More than two-thirds of U.S. adults, 68%, said Israel should request a cease-fire and open diplomatic channels, according to a Reuters/Ipsos poll released on Nov. 15.
The poll questioned 1,006 American adults online during the second week of November and has a margin of error of around 4 percentage points.
The poll comes as Israel enters its second month of war against Hamas, the Islamic group that governs the Gaza Strip and whose militants killed 1,200 Israelis in an Oct 7 attack, Israeli officials said.
Israel’s airstrikes and ground assault have killed over 11,000 Palestinians in the small seaside territory, which has become a “graveyard for children,” according to Palestinian health officials and the United Nations. Multiple human rights organizations — including Human Rights Watch and Amnesty International — have said Israel’s actions should be investigated as war crimes.
As the death toll mounts, American public support for Israel has waned, according to the poll.
About one-third, 32%, of respondents said America should continue backing Israel, which is down from 41% who said the same one month ago.
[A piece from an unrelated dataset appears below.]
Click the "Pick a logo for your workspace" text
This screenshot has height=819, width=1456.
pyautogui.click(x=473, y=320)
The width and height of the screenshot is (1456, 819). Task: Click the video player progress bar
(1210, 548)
Meanwhile, the number of people who favor the U.S. acting as a neutral arbiter in the region has risen from 27% to 39%, according to the poll.
Less than one-third, 31%, of respondents supported arming Israel, while 43% said they opposed sending weapons.
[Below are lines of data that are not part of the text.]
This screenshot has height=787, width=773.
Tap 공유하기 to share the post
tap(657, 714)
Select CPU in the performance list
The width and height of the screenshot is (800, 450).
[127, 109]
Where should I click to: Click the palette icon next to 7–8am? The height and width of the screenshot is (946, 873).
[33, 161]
The poll reveals U.S. public opinion is increasingly at odds with the position of government officials, who continue to greenlight weapons shipments to Israel and have dismissed calls for a cease-fire.
Secretary of State Antony Blinken, in Oct. 31 testimony on Capitol Hill, said that a cease-fire would “simply consolidate what Hamas has been able to do and allow it to remain where it is and potentially repeat what it did another day.”
Few members of Congress — including only 4% of House members — publicly support a cease-fire, according to data compiled by the Security Policy Reform Institute, a think tank, in October.
When asked about the chances of a cease-fire in Gaza on Nov. 9, Biden said, “None. No possibility.”